聚合物基复合材料有效蠕变响应与单轴拉伸行为的细观力学模拟

Effective creep response and uniaxial tension behavior of polymer matrix composites simulated by mesomechanics

  • 摘要: 基于变分渐近均匀化理论框架建立表征线性黏弹性聚合物基复合材料有效蠕变响应和宏观应力-应变行为的细观力学模型。从线性黏弹性聚合物基复合材料本构方程中构建能量泛函变分表达式出发,采用变分渐近法求解线性黏弹性聚合物基复合材料的有效蠕变柔度系数,并以此为基础计算聚合物基复合材料的时变和单轴拉伸行为。通过算例验证了构建模型的适用性和准确性。由于所有计算均在时间域内完成,不再需要传统线黏弹性复合材料使用的Laplace转换和反演,计算效率大为提高。

- **待办事项**
(a) 根据原始文档回答下列问题:
(i) 该细观力学模型建立在哪种理论框架上?
(ii) 有效蠕变柔度系数是用什么方法求解的?
(iii) 由于所有计算均在时间域内完成,不再需要哪些步骤?
(b) 接着写这篇聚合物基复合材料细观力学模拟的文章,从其最后一句之后往下续。

- **所给信息**
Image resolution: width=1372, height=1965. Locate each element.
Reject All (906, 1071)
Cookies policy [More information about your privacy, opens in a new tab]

- **依次作答**
(a)
(i) 变分渐近均匀化理论框架。
(ii) 变分渐近法。
(iii) 传统线黏弹性复合材料使用的Laplace转换和反演。

(b)
    Abstract: A micromechanics model was developed to characterize the effective creep response and macroscopic stress-strain behavior of linear viscoelastic polymer matrix composites based on variational asymptotic homogenization theory framework. Stated from the energy functional variational expression derived from the constitutive equations of the linear viscoelastic polymer matrix composites, the effective creep compliance coefficients of the linear viscoelastic polymer matrix composites were solved by using the variational asymptotic method. On this basis, the time-dependent and uniaxial tensile behavior of polymer matrix composites were calculated. The applicability and accuracy of the model were verified by numerical examples. Since all calculations were accomplished in the time domain, the Laplace transform and inversion commonly used for linearly viscoelastic composites are not needed in this theory, and the computational efficiency is greatly improved.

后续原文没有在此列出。